#### [DOCUMENT EXTRACT]
Litecoin is a fast and affordable crypto that surged in price, largely thanks to the popularity of the decentralised Litebringer game – an LTC-powered role-playing fantasy game. Advantages of the coin listed include its speed, which is reported to be four times faster than bitcoin. From an environmental standpoint, it is also less resource-intensive.
‘Non-fungible liquidity’ no longer an oxymoron
To Zabulis, the fun factor surrounding NFTs has a crucial role in the mainstream adoption of blockchain and cryptocurrency technologies. The landmark $69.3m sale of a jpg work by the artist Beeple at Christie’s this month will also have captured the public’s imagination.
Along with showy examples and a bubble in assets such as digital sports cards, there is wider import for the real economy and financial system as blockchains make non-fungible assets divisible and tradable (liquid) for the first time.
If an asset is non-fungible it can’t be copied or exchanged like-for-like. A bitcoin, a physical currency note, or a bar of chocolate is fungible because it can be lent or given and replaced with an exact replica. Buildings and artworks are unique. Non-fungible tokens (NFTs) are a secure way of selling title to such assets, whether they are digital or physical, on a blockchain.
Another big innovation is that NFTs can themselves be divided into units of value in a process known as tokenisation. These tokens have an intrinsic value as they represent a portion of the value of a unique heterogenous asset.
Tokenisation unlocks the value of non-fungibles so just a portion of their worth can be used as payment or collateral in a loan or agreement. Combined with the proliferation of fungible assets on the blockchain, we have the signs of an open, secure, and collateralisable decentralised monetary system.
Central banks want to crash the party
There remains a need and desire for fiat currency equivalents, however. The US dollar remains the global reserve currency and so-called stable coins that maintain a link in valuation with fiat hard currencies have a role in digital payments for consumer goods. “It’s important to have representation on blockchains of stable US dollar-type currency,” says Bonello.

#### [ASSIGNED TASK]
Please repeat the cryptocurrency text word for word, from "If an asset" to "unique heterogenous asset.".

#### [SOURCE DATA]
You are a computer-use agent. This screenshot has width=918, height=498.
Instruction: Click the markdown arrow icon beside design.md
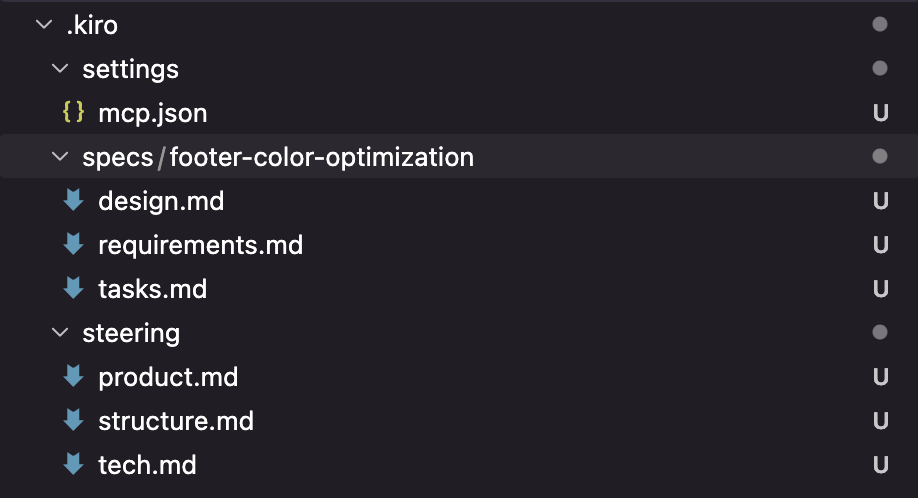click(73, 200)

#### [TASK ANSWER]
If an asset is non-fungible it can’t be copied or exchanged like-for-like. A bitcoin, a physical currency note, or a bar of chocolate is fungible because it can be lent or given and replaced with an exact replica. Buildings and artworks are unique. Non-fungible tokens (NFTs) are a secure way of selling title to such assets, whether they are digital or physical, on a blockchain.
Another big innovation is that NFTs can themselves be divided into units of value in a process known as tokenisation. These tokens have an intrinsic value as they represent a portion of the value of a unique heterogenous asset.